** Opening READING PASSAGE block **
Retrieval Expectations Affect False Recollection: Insights from a Criterial Recollection Task

People use retrieval expectations to guide the accuracy of recollection attempts. This retrieval monitoring process minimizes illusory or false recollection, especially when the to-be-remembered events are distinctive. Our work with a criterial recollection task reveals that this monitoring process primarily depends on qualitative features of recollected information, an aspect of memory that can be dissociated from traditional measures of recollection frequency and familiarity. Neuroimaging and brain damage studies further indicate that this monitoring process relies on prefrontal regions that coordinate memory retrieval. This research helps explain why older adults are sometimes more susceptible to false recollection. More generally, this research highlights the importance of different kinds of recollected events and corresponding retrieval expectations in determining memory accuracy.

Age-related differences in prefrontal cortex activity during retrieval monitoring: testing the compensation and dysfunction accounts

Current theories of cognitive aging emphasize that the prefrontal cortex might not only be a major source of dysfunction but also a source of compensation. We evaluated neural activity associated with retrieval monitoring--or the selection and evaluation of recollected information during memory retrieval--for evidence of dysfunction or compensation. Younger and older adults studied pictures and words and were subsequently given criterial recollection tests during event-related functional magnetic resonance imaging. Although memory accuracy was greater on the picture test than the word test in both groups, activity in right dorsolateral prefrontal cortex (DLPFC) was associated with greater retrieval monitoring demands (word test > picture test) only in younger adults. Similarly, DLPFC activity was consistently associated with greater item difficulty (studied > nonstudied) only in younger adults. Older adults instead exhibited high levels of DLPFC activity for all of these conditions, and activity was greater than younger adults even when test performance was naturally matched across the groups (picture test). Correlations also differed between DLPFC activity and test performance across the groups. Collectively, these findings are more consistent with accounts of DLPFC dysfunction than compensation, suggesting that aging disrupts the otherwise beneficial coupling between DLPFC recruitment and retrieval monitoring demands.
** Closing READING PASSAGE block **
** Opening INFORMATION PROVIDED block **
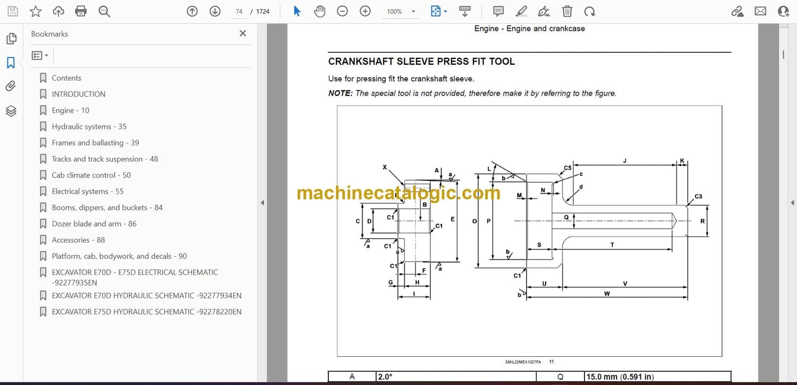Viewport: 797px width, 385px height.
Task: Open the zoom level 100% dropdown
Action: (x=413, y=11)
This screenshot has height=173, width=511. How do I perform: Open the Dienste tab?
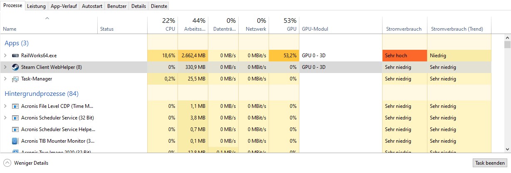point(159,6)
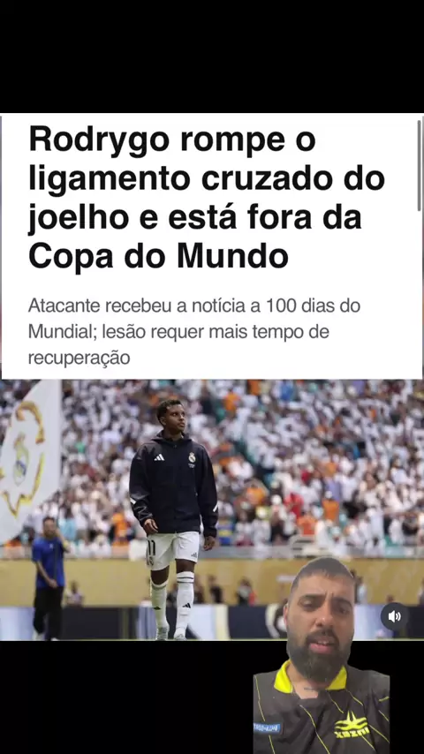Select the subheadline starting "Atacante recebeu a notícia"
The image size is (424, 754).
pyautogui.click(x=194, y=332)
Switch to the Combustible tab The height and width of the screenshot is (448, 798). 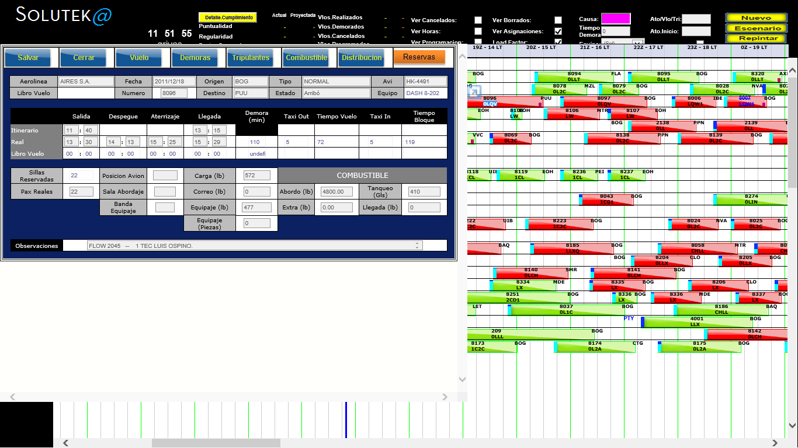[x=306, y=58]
** Closing INFORMATION PROVIDED block **
** Opening INFORMATION PROVIDED block **
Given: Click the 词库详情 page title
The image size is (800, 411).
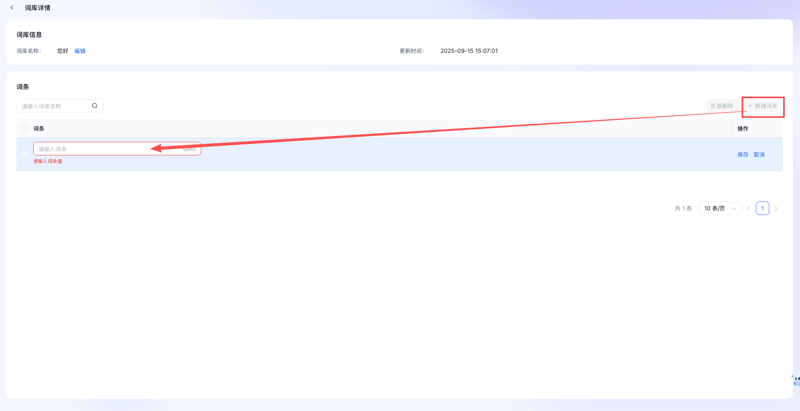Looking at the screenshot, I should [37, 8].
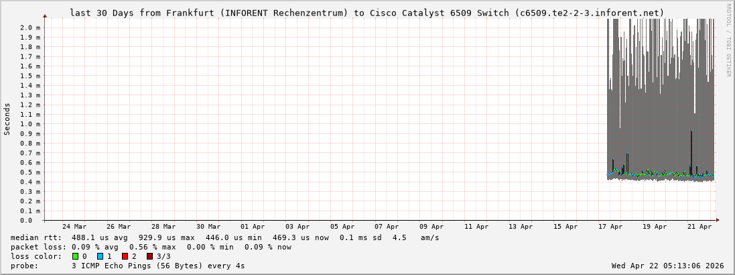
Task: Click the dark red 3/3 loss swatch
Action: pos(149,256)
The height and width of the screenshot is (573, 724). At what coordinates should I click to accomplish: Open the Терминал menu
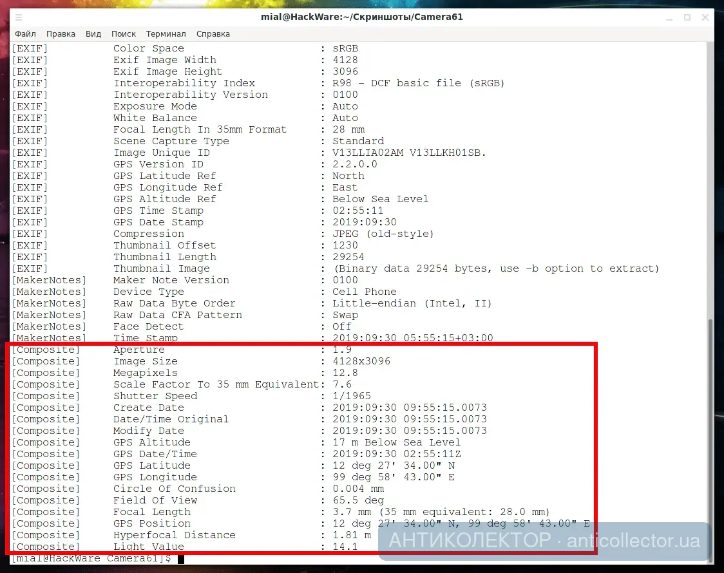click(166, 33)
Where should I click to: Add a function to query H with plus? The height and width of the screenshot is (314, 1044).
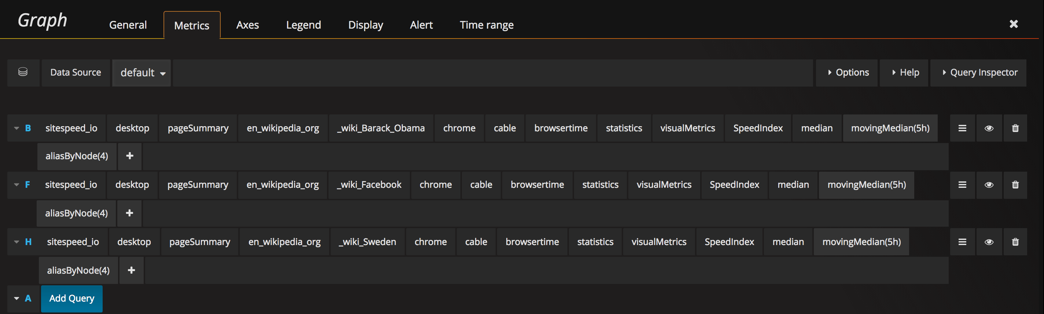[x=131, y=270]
** Closing INFORMATION PROVIDED block **
• WHAT YOU WILL DO:
a. How would you translate this sentence from the memory retrieval abstracts into Spanish: "This research helps explain why older adults are sometimes more susceptible to false recollection."
b. Can you carry on the memory retrieval abstracts with a few sentences that pick up after their final sentence?

• WRITTEN RESPONSES:
a. Esta investigación ayuda a explicar por qué los adultos mayores son a veces más susceptibles al falso recuerdo.

b.
Dissociating source memory decisions in the prefrontal cortex: fMRI of diagnostic and disqualifying monitoring

We used event-related fMRI to study two types of retrieval monitoring that regulate episodic memory accuracy: diagnostic and disqualifying monitoring. Diagnostic monitoring relies on expectations, whereby the failure to retrieve expected recollections prevents source memory misattributions (sometimes called the distinctiveness heuristic). Disqualifying monitoring relies on corroborative evidence, whereby the successful recollection of accurate source information prevents misattribution to an alternative source (sometimes called recall to reject). Using criterial recollection tests, we found that orienting retrieval toward distinctive recollections (colored pictures) reduced source memory misattributions compared with a control test in which retrieval was oriented toward less distinctive recollections (colored font). However, the corresponding neural activity depended on the type of monitoring engaged on these tests. Rejecting items based on the absence of picture recollections (i.e., the distinctiveness heuristic) decreased activity in dorsolateral prefrontal cortex relative to the control test, whereas rejecting items based on successful picture recollections (i.e., a recall-to-reject strategy) increased activity in dorsolateral prefrontal cortex. There also was some evidence that these effects were differentially lateralized. This study provides the first neuroimaging comparison of these two recollection-based monitoring processes and advances theories of prefrontal involvement in memory retrieval.